Practicing on ropes takes time and it really helps when people see what you’ve been doing other things before you start submitting more complex fixes.
But the most important thing is “positive taste”. It is difficult to describe, but, unfortunately, I am looking for it personally. People who do “RightWay ™” things – and I don’t have I mean that you should really follow all the rules that we have established over the years (although you should too) – but I’m talking about my place where the elusive quality of writing code, where it is obvious that it makes sense and that everything is correct, without a lot very special cases or complexities, but also without the need to be unnecessarily abstract and general. “Do one thing and fix this situation.”
Oh, I want my office to be completely quiet. I listen to my favorite music when I drive children, etc. but when I work, I don’t want to hear anything; no music, no sound from those fans in my computers. Just silence.

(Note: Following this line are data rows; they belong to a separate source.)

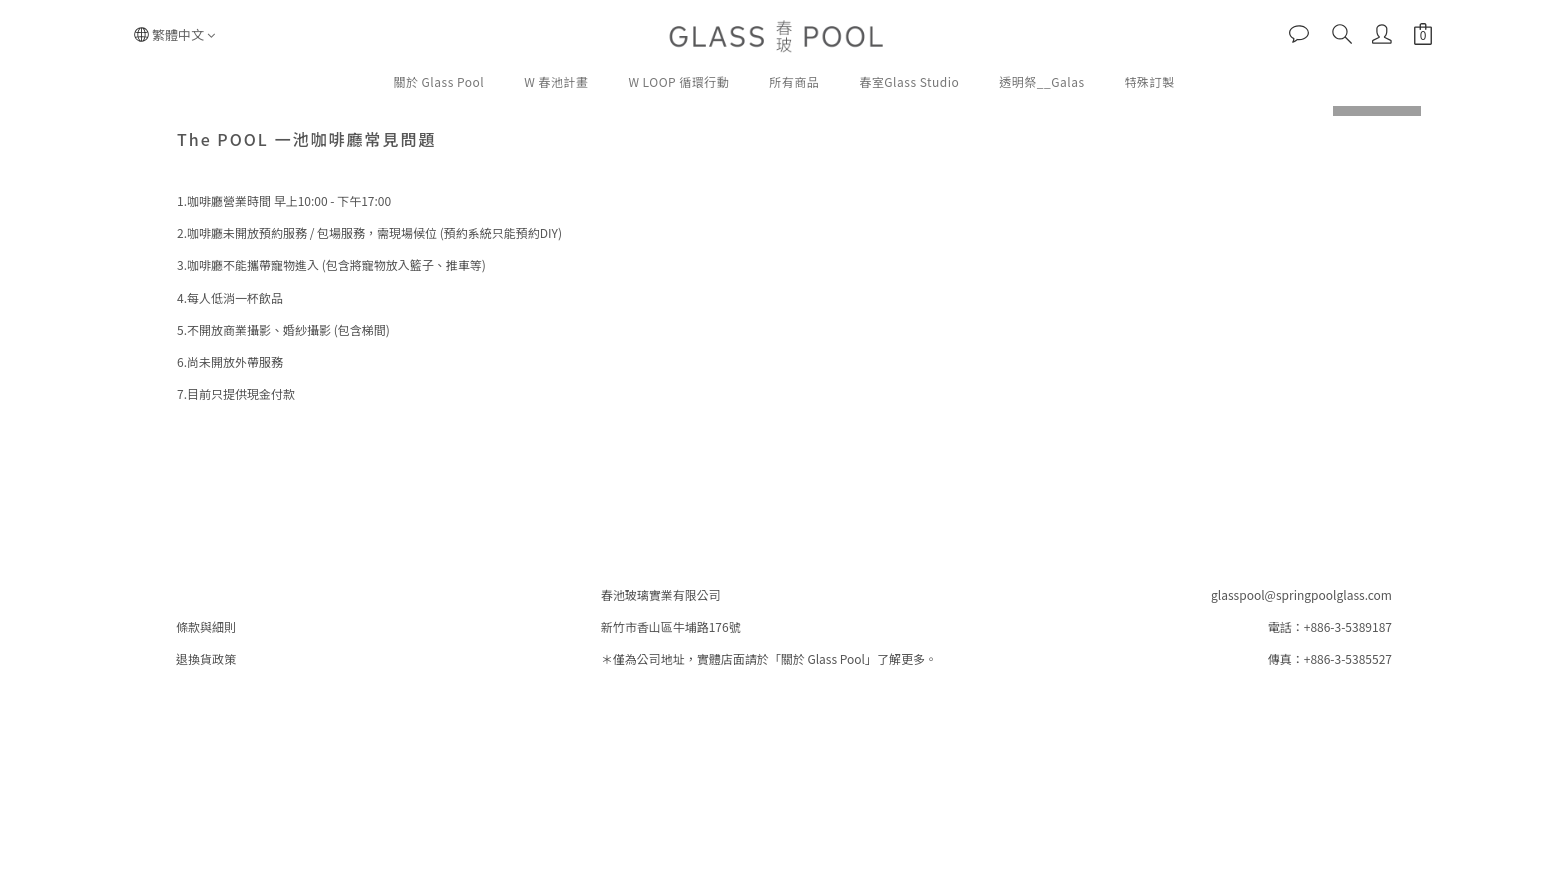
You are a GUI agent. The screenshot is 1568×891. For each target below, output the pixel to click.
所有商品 (794, 81)
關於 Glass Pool (438, 81)
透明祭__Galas (1041, 81)
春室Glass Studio (909, 81)
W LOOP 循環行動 (678, 81)
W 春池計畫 (556, 81)
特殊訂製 (1150, 81)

What mailing list or IRC channel will people who meet with you find? What conferences were found?
I don’t do IRC or other real-time interactive stuff – I do everything via email. I stick with the general kernel and git mailing lists, but also those I have in auto-archive mode, so I only see streams when I explicitly look for them, or when I cc … ™ d or pointed to them.
To help you with conferences, this is usually C Mmit the Linux kernel. Of course, I try to go to LinuxConf Australia most often – I like this conference, and in Australia it is mostly in the summer. But it’s lca “if it works” something like that, so it’s probably only every year and every two years or so.
There are obviously other conferences that I go to directly, usually because they are over a large area and when I can resume some of my current dives on the same trip
Thanks Linus! Talk to Thomas Gleixner about the next schedule.